EU leaders agree to relocate 40 000 migrants
A further 20 000 refugees will be resettled from outside the EU, such as displaced Syrians, the leaders agreed. EU interior ministers will finalize the scheme by the end of July, Tusk said.
But the summit discussion was bogged down by a fierce debate, after it became clear that several member states would oppose a mandatory scheme for the relocation of the 40,000 asylum seekers.
“Passions are inflamed,” one EU source said, as the talks dragged on into the early hours of Friday.
“If you do not agree with the 40 000, you do not deserve to be called Europe,” Italian Prime Minister Matteo Renzi told his counterparts, according to another source. “Either there is solidarity, or please don’t waste our time,” he added.
Sources said tensions were further exacerbated by a showdown between EU President Donald Tusk and European Commission President Jean-Claude Juncker over the decision-making process.
But the two top officials later played down their differences, locking arms as they walked to a joint press conference. Frustration was still evident, however.
Juncker said the leaders had reached a “modest” decision. “That we take hours to agree on the system to apply proves that Europe is not up to the ambitions that it declaims on every occasion,” he added.

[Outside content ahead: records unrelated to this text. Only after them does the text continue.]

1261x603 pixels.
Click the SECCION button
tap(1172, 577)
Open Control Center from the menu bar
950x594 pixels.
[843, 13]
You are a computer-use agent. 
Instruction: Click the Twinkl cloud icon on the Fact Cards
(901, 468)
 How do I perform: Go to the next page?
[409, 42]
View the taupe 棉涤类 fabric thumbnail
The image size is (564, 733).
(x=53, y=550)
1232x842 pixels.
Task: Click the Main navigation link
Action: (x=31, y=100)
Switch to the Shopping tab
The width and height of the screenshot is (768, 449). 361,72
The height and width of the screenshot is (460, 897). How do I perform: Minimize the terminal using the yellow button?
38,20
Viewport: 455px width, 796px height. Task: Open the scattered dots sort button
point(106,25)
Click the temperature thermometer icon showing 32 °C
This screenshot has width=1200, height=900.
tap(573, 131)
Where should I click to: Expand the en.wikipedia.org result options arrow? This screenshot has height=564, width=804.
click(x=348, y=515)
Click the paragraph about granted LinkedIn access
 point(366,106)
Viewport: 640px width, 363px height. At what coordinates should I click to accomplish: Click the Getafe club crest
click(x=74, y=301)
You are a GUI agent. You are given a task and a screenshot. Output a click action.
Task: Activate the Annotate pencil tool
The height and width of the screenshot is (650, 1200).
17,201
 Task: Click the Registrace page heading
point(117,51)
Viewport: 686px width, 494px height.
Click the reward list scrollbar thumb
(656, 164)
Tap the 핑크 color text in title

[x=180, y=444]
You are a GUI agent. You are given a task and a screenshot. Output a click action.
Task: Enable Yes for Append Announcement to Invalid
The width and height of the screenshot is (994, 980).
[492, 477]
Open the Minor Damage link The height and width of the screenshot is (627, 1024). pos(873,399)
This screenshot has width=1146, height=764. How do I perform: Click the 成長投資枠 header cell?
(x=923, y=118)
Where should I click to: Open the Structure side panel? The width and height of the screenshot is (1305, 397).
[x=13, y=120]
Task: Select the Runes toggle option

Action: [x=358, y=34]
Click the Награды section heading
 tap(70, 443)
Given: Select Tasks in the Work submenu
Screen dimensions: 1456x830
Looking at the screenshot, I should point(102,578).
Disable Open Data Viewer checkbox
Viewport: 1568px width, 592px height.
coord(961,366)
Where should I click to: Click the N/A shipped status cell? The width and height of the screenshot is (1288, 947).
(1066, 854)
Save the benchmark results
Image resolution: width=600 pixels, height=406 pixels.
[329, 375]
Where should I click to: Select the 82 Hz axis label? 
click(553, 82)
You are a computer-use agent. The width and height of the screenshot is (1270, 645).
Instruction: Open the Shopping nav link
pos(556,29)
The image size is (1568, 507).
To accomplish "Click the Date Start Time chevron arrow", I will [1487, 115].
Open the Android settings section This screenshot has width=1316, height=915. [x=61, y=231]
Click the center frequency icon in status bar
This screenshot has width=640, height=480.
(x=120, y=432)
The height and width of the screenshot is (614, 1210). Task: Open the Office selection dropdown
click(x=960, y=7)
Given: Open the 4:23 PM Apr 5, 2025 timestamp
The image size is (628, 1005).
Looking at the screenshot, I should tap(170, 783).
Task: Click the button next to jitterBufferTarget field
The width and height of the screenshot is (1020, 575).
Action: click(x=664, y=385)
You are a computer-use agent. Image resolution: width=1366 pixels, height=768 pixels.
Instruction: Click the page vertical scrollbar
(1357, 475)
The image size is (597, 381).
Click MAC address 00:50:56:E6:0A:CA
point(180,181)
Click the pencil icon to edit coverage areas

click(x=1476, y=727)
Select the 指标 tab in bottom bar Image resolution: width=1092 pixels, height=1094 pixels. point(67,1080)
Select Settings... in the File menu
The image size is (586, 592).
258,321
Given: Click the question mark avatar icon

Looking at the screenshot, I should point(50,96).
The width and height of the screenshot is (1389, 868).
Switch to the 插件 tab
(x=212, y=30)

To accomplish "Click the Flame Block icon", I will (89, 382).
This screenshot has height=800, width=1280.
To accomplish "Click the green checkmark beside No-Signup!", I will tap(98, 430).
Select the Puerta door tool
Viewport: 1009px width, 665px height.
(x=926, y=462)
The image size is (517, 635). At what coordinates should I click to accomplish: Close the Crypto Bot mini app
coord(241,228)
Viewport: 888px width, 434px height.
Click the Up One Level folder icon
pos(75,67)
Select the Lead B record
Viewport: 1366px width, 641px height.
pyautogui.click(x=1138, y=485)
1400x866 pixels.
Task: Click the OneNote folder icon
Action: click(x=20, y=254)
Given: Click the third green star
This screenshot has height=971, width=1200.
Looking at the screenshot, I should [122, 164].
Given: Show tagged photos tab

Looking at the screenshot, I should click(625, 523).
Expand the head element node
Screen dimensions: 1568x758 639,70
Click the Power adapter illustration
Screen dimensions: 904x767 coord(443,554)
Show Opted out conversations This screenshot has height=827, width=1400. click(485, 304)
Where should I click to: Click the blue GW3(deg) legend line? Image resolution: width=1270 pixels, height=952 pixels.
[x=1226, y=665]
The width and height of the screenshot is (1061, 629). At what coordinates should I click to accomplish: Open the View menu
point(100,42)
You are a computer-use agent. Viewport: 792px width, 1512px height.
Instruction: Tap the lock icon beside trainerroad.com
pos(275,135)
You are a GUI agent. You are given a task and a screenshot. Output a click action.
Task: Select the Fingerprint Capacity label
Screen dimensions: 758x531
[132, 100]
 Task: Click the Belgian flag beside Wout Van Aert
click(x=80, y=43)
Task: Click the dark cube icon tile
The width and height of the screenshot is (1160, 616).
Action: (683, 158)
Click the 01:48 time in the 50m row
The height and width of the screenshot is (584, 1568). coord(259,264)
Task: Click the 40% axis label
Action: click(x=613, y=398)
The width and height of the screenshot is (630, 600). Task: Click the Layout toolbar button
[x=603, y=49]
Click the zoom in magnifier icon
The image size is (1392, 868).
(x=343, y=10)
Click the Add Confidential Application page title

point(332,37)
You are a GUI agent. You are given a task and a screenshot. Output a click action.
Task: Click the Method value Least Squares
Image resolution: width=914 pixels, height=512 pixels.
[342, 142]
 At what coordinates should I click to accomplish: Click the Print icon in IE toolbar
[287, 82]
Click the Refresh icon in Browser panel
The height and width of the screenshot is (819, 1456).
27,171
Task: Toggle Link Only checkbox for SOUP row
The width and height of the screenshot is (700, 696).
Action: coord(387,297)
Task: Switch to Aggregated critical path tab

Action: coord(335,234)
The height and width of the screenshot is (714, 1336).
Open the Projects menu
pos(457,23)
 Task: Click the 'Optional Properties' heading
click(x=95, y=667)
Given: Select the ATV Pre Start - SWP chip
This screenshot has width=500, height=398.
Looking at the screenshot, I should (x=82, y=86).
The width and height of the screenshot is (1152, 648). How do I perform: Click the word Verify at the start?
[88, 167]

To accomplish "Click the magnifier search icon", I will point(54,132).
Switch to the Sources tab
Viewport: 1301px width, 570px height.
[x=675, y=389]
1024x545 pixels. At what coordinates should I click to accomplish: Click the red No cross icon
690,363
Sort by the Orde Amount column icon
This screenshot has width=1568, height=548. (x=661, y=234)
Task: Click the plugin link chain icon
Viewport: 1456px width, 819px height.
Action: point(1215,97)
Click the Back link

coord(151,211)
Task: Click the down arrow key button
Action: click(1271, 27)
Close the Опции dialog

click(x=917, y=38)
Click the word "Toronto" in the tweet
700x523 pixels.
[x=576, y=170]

It is now expected that interior ministers will proceed with a voluntary redistribution scheme.
“Every country must offer its own contribution, and then afterwards we will see whether the sum of contributions allows us to reach the objective, and if it is not the case, corrections will have to be made,” said French President Francois Hollande.
Tusk singled out circumstances in Hungary and Bulgaria, noting that they are also affected by “strong migratory flows,” and said they would probably “be treated by us as specific cases when the time comes to distribute the pledges.”
While attention has focused on the plight of migrants crossing the Mediterranean, the two eastern European countries have faced an influx of people crossing their land borders to reach the EU.
Hungary has the bloc’s highest number of asylum requests, relative to population size, and Prime Minister Viktor Orban has been one of the strongest opponents of the proposed relocation scheme.
Earlier this week, Hungary controversially announced that it has stopped accepting asylum seekers being sent back to its territory after moving on to other EU countries.
EU rules stipulate that asylum claims must be processed in the member state where migrants first set foot.
Following the summit debate, German Chancellor Angela Merkel described migration as the “biggest challenge” that the EU had faced during her time in office.
“I see a huge task approaching us, and here it will be decided whether Europe is up to the task,” she said.